▸ **Exercise objective**: Your answer must be an exact retyping of the line containing "This screenshot has" and every line after it through the end of the records below, with no pictures and nothing else.

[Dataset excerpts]
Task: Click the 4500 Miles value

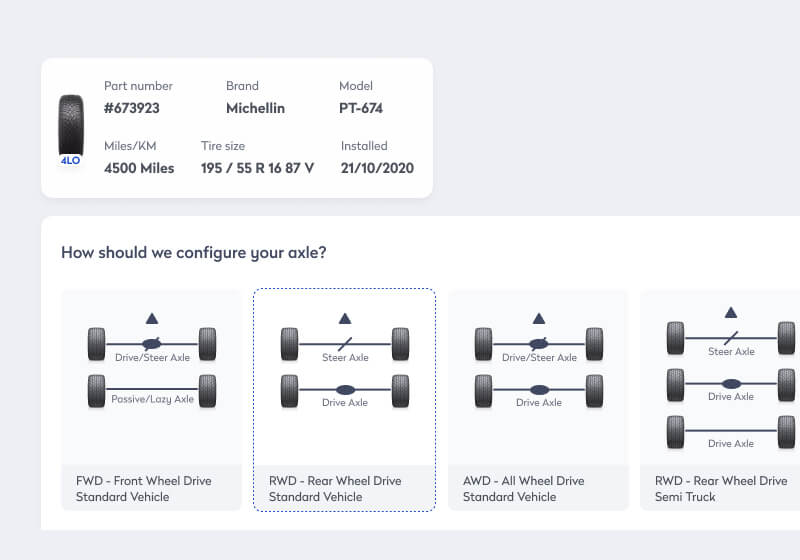Action: 139,168
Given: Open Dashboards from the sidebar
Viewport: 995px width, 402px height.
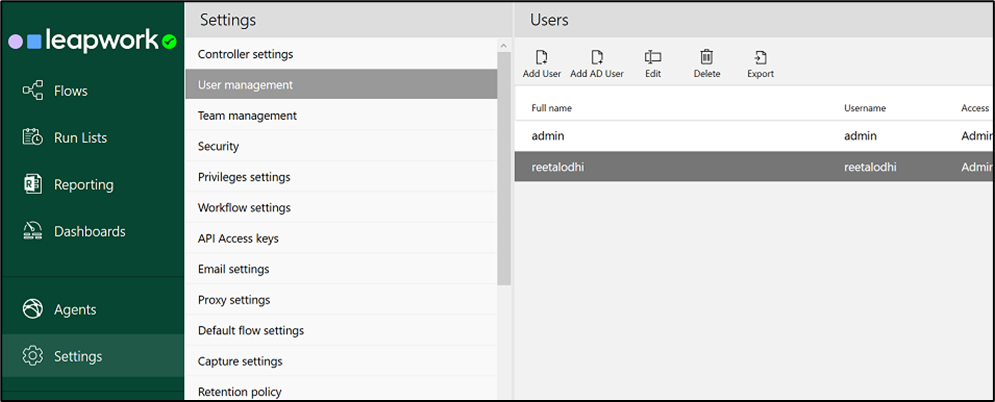Looking at the screenshot, I should pyautogui.click(x=89, y=231).
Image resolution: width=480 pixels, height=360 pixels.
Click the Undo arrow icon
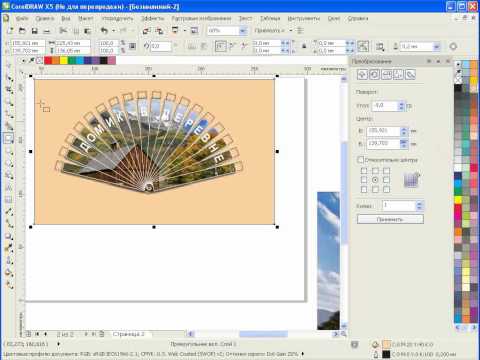click(x=105, y=31)
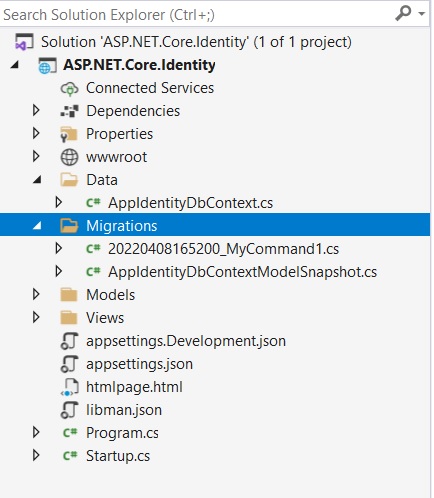Viewport: 434px width, 498px height.
Task: Expand the Views folder
Action: 36,317
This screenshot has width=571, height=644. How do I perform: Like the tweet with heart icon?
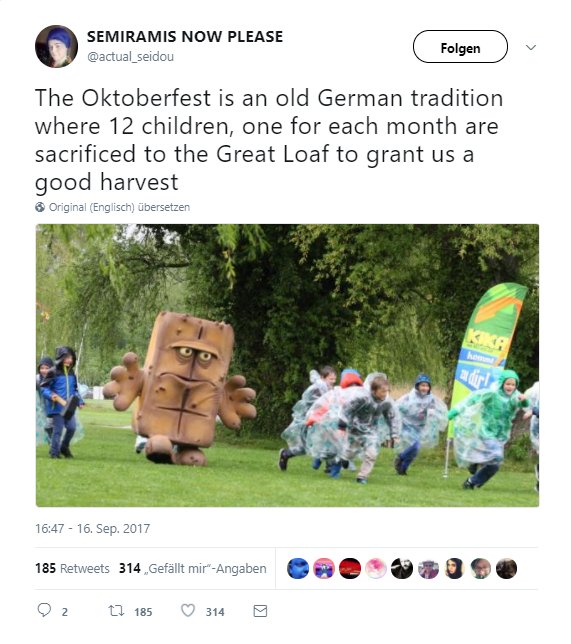coord(188,611)
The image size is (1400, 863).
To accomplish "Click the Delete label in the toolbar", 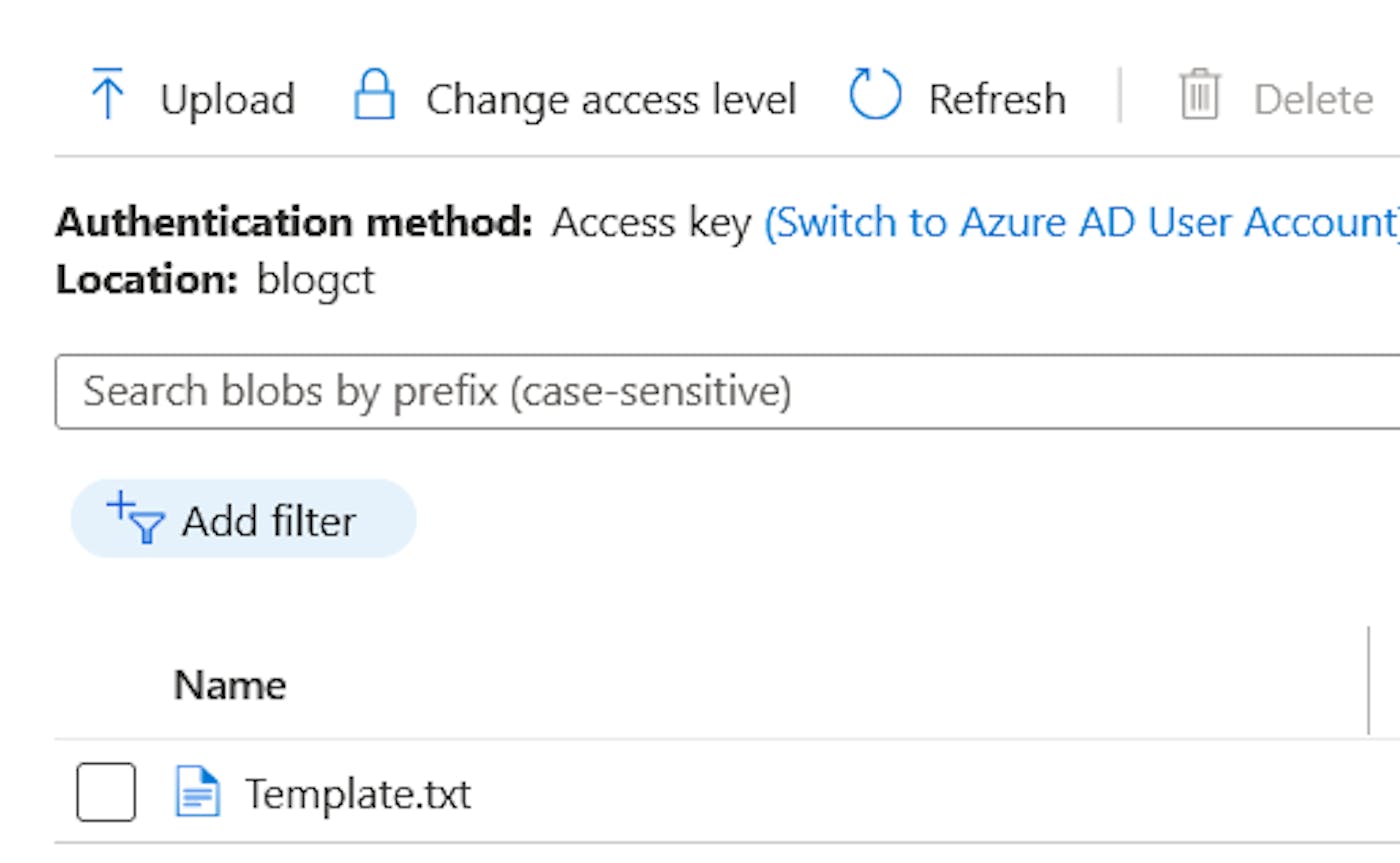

▸ **Solution**:
This screenshot has width=571, height=644. How do I perform: Like the tweet with heart icon?
coord(188,611)
The image size is (1400, 863).
To accomplish "Click the Delete label in the toolbar", 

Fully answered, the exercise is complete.